It is the result of a culture where it is all about not having you or your boss getting "the phone call."

It cannot deal with open negative information and will twist itself into self-parody in order to avoid it - either by making INSURV classified, or by sitting on a panel where all they do is agree how perfect their agreed policy is.

Most of us have noticed "The Craddock Effect." On the path to promotion and positions of more authority, most leaders avoid public and even private friction with others with a goal to get to a point they can do something with their position of power.

They never have enough, of course, and right before they lose it all they finally throw off some sparks before they get the gold watch.

Young leaders see the habits of those who are promoted - and for better or worse benchmark that behavior. They also see what happens to those who speak up - and keep quite to avoid those consequences.

In a way then, this conspiracy of compliance is based on fear. How do you fix it? Simple - it has to take place at the top - as in people wearing civilian gear.

Having contrary opinions has to be rewarded. Give a demand signal for melee - and you'll get one. Give a signal for North Korean like concurrence, and you'll get it.


What Galrahn saw is a signal that we all do agree that everything we are doing is actually the best thing in the world and of course we all agree. We are all equally perfect as our plans, policies, and programs. After all, if we disagreed, then someone would have to be wrong, or at least less correct than someone else.

We can't have that. Much better to get out our little notebooks.

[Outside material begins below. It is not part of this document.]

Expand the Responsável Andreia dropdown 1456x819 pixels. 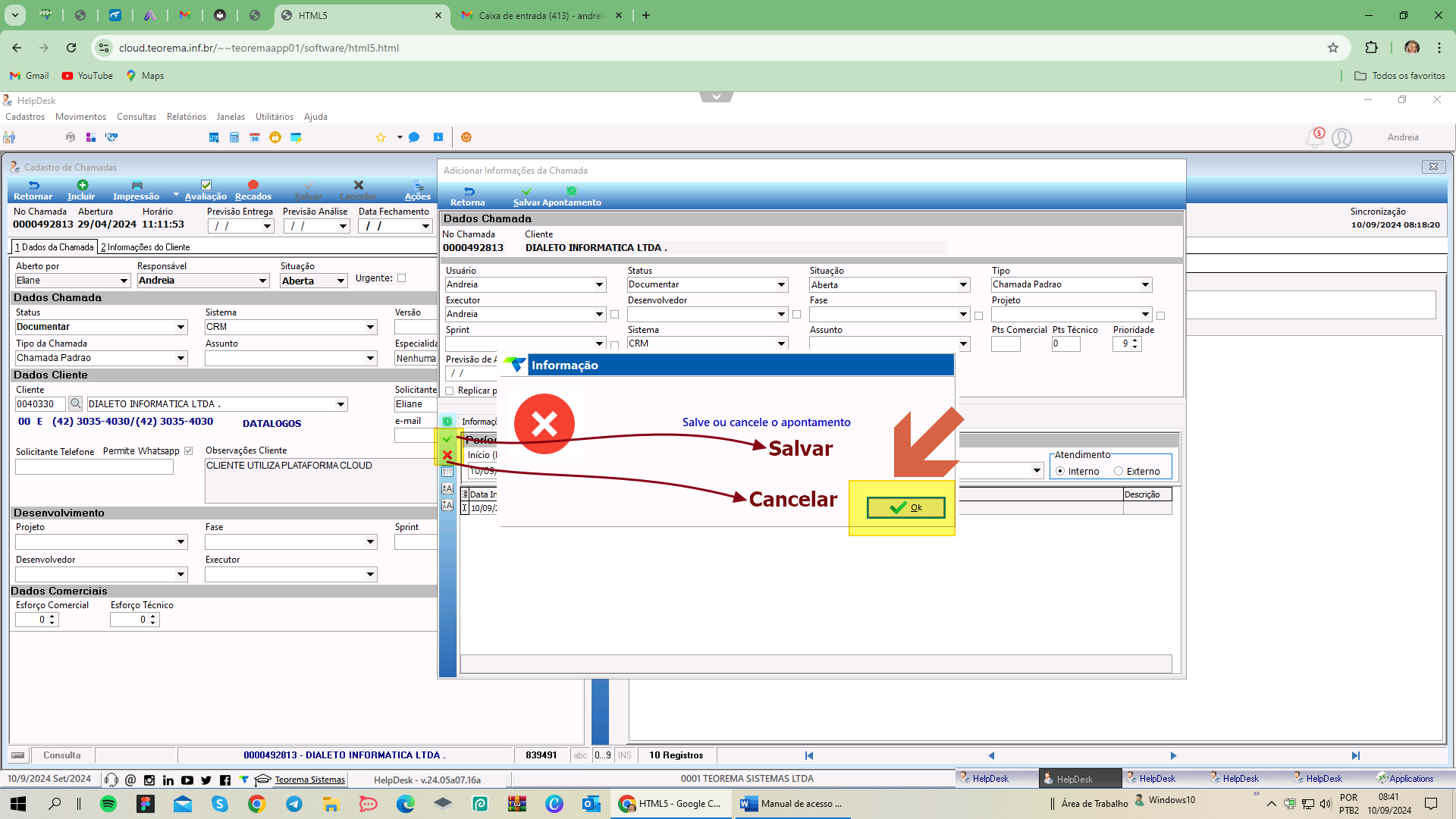(263, 281)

I don't know about you - but when I look at the record of the last 20 years when it comes to how we are running our Navy and its programs - I think we could use a little creative friction. I think we could use a bit more respectful discourse. I think, well I hope, that we have leaders with the intellectual security and ego to take a little challenge in public - if for no other reason than to let people know that we too believe in the marketplace of ideas - to let the power of our ideas win the day, not the power of fear.